* **THE PROBLEM**
All lines in the entries below that hold "Task" make up the answer.

* **EXTRACTED DATA**

*** Begin section ***

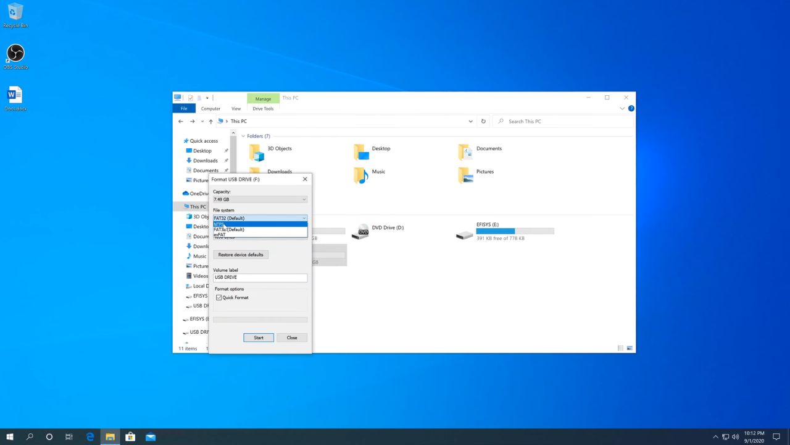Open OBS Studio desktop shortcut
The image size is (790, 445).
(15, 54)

*** End section ***
*** Begin section ***

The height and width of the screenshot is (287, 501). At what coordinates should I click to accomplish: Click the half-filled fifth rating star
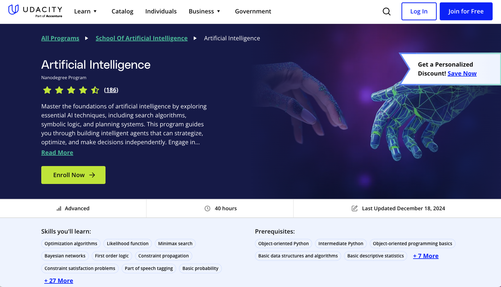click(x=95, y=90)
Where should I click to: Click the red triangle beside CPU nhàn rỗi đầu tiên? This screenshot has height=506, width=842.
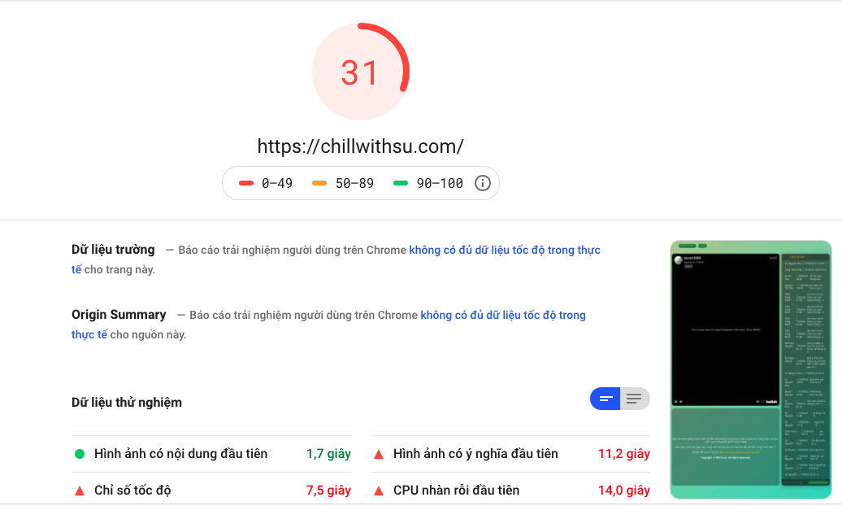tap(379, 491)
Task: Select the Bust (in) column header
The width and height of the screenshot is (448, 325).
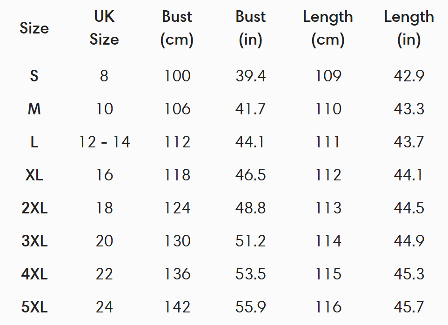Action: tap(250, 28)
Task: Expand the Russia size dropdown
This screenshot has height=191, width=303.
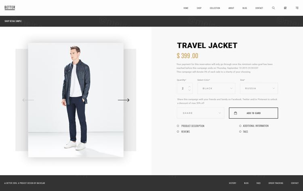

*** End section ***

* **SOLUTION FOR THIS EXERCISE**
Task: Select the Bust (in) column header
Task: Expand the Russia size dropdown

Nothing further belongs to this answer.